I have the following kernel that I believe is bound by the global memory bandwidth. Half of the access to global memory are made to a small structure “dC” made from 5 unsigned int (ALPHA_SIZE == 4), a great candidate to be moved to shared memory since these values are common to all blocks and all threads. I’ve made a copy from dC to dSharedC as the first step in my kernel as is shown in the code below. Later in the kernel and device functions called, I pass around dSharedC instead of dC as I did in my original code.

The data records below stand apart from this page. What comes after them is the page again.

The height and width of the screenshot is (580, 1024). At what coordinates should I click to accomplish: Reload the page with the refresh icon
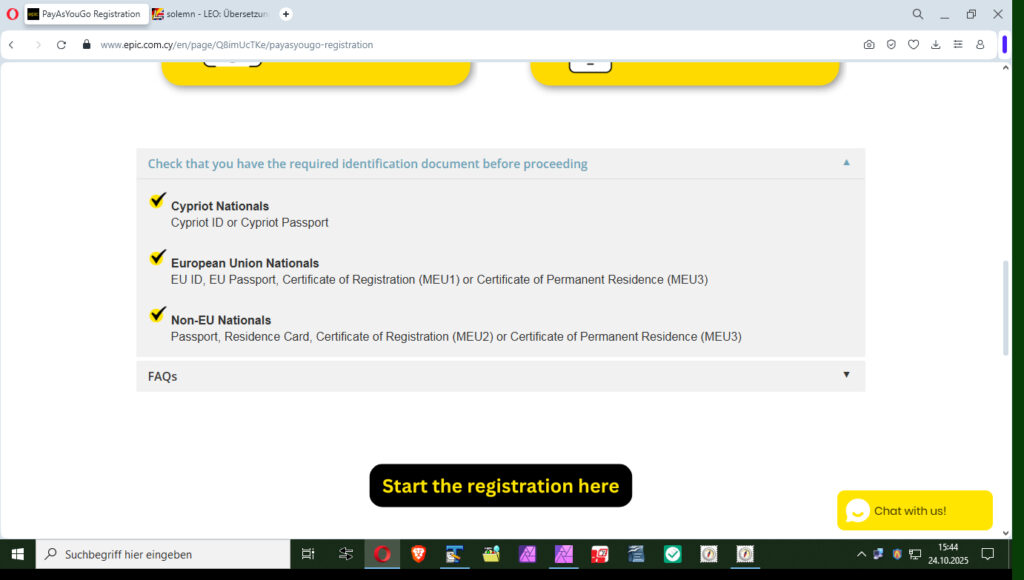[61, 45]
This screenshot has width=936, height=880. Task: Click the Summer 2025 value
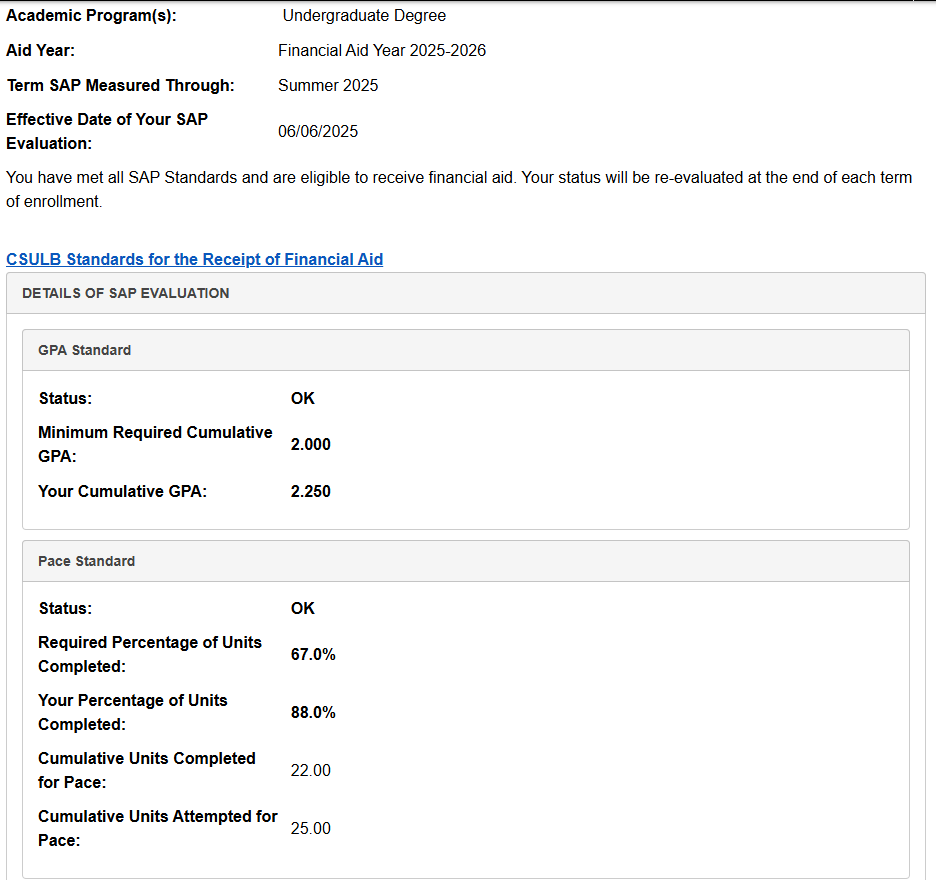coord(328,85)

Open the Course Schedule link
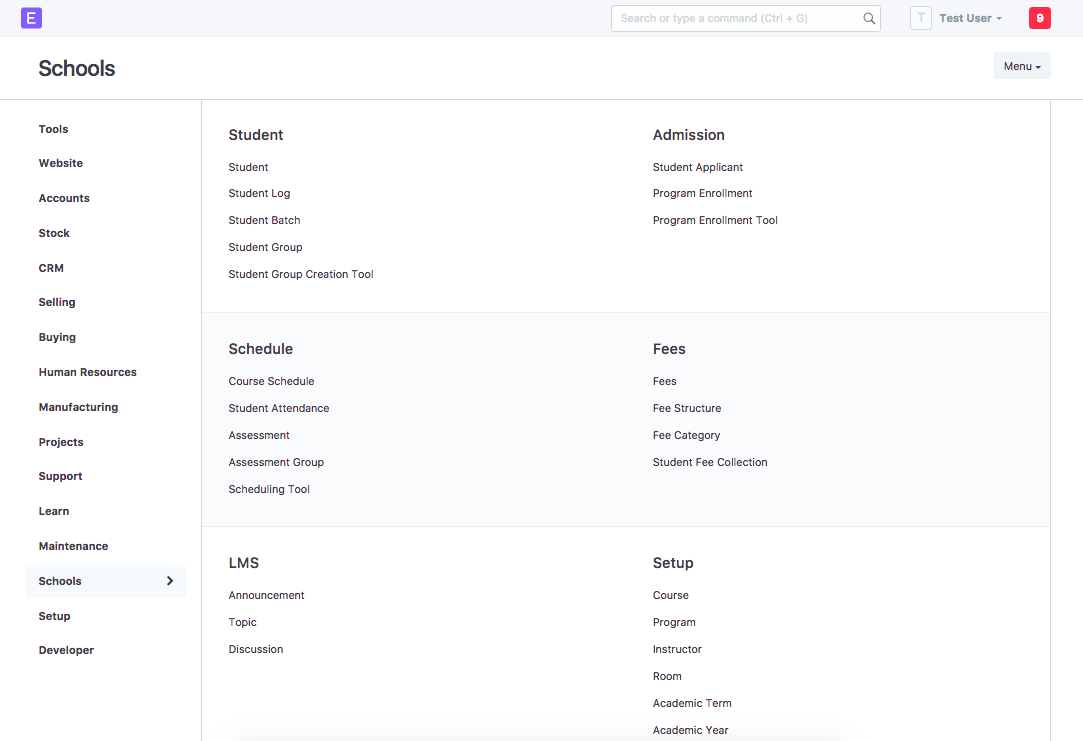pos(271,381)
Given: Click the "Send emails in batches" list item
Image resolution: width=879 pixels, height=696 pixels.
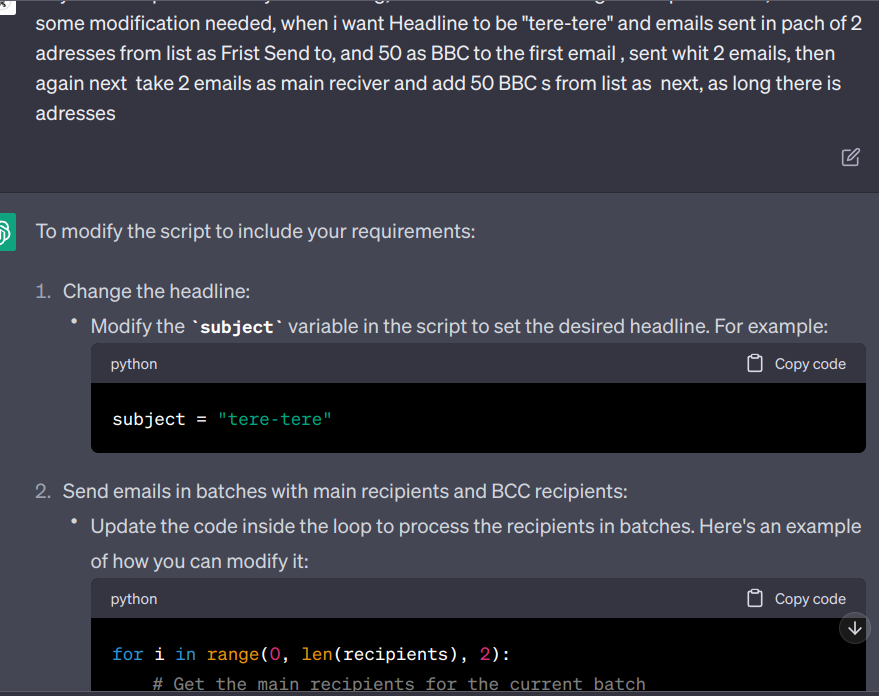Looking at the screenshot, I should tap(343, 491).
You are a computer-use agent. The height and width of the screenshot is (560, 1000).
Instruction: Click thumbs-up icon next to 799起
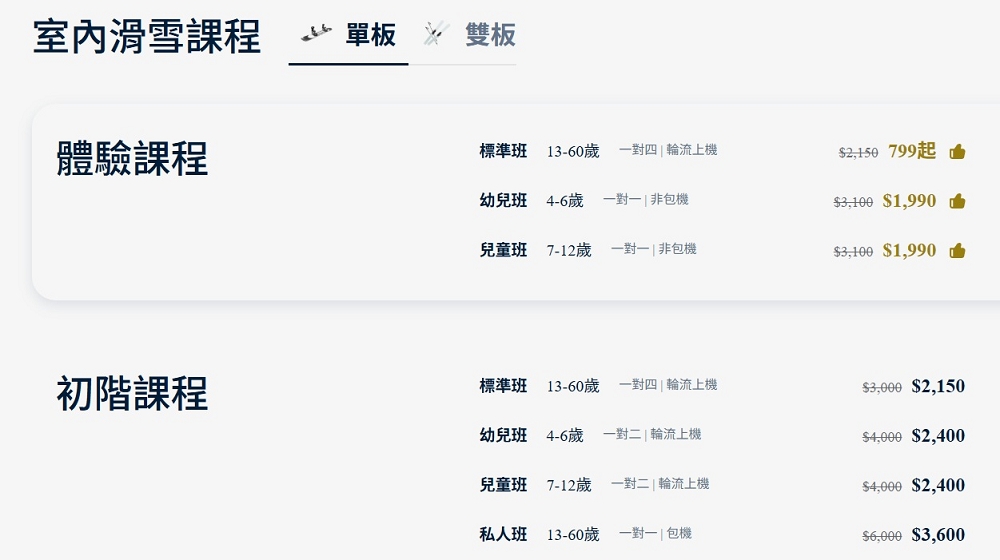[x=957, y=152]
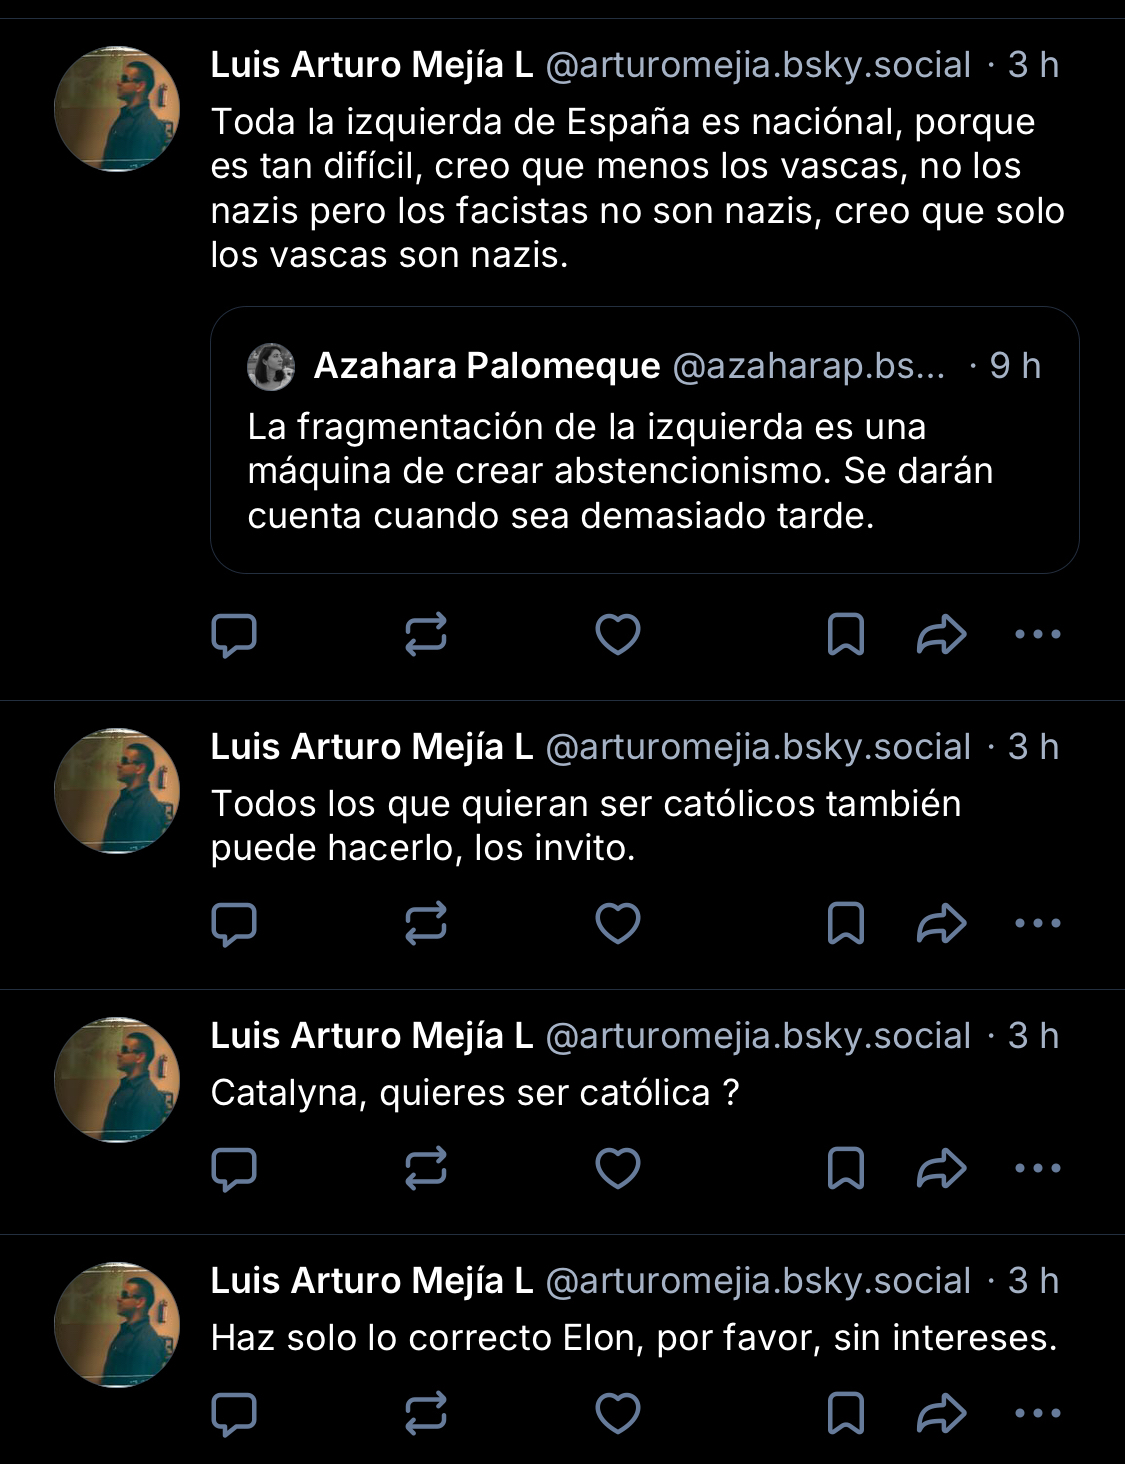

This modification has resulted in no difference in performance. By running the profiler, I get that: local_load=[ 0 ] local_store=[ 0 ]. Without having too much experience with the profiler, I’m assuming that this indicates that no reads or writes are made to the shared memory, which is consistent with no performance gain.

    [*]Is my interpretation of the profiler correct?

    [*]Is my used of shared correct?

    [*]Is there any way to confirm that the shared memory is used for dSharedC?

    [*]Is it possible that even if half of my memory access are moved from global to shared, I see no performance gain in a kernel that is bound by memory access?

__global__ void kernel (..., unsigned int *dC, ...) {

__shared__ unsigned int dSharedC[ALPHA_SIZE + 1];

  if (threadIdx.x < (ALPHA_SIZE + 1))

	dSharedC[threadIdx.x] = dC[threadIdx.x];

  __syncthreads ();

[*]Is my interpretation of the profiler correct?

No. in your case, you didn’t use local memory, used shared memory. consider that local memory is difference shared memoy.

that was the reason you get local_load = 0, and local_store = 0;

[*]Is my used of shared correct?

yes, corrected.

[*]Is there any way to confirm that the shared memory is used for dSharedC?

firs of all, you should set zero for each elements in shared memory

dSharedC[threadIdx.x] = 0;

and then use your copy function

dSharedC[threadIdx.x] = dC[threadIdx.x];

__syncthreads ();

copy back to global memory, and finally copy data from global memory to host memory.

in host memory, it is easy to confirm data.

Of couse you have many other method to confirm data stored in shared memory.

[*]Is it possible that even if half of my memory access are moved from global to shared, I see no performance gain in a kernel that is bound by memory access?

Yes, it is.

Thanks for you answers, I figured quite a few things…

Hmmm… it sounds like an evidence and now I feel like a fool! My kernel runs at an occupancy of 0.5, uses 29 registers and close to no shared memory per block (20 bytes). Using 256 blocks of 512 threads the kernel runs for about 12 sec, but the profiler reports cta_launched=[ 25 ]. On a Tesla C1060 with 30 multiprocessors, shouldn’t I see cta_launched = 256 / 30? Each block deals with 4000 or so independent queries so I would expect that their running time is on average similar. If I randomize my assignment of queries to blocks, I get the same results.

Somewhere in my kernel, I do the following:

unsigned long current = dL[current_i];

  current <<= (2 * ((bucket_id * bucketSize) - 32 * current_i));

Where dL is a 700Mb C array in global memory, and there is really no other instruction that the compiler can fit between the memory request and use of the result. The index current_i is completely random from one query to another, and uniformly distributed over the 700Mb of the structure. What are my option to try to hide the latency of this memory request?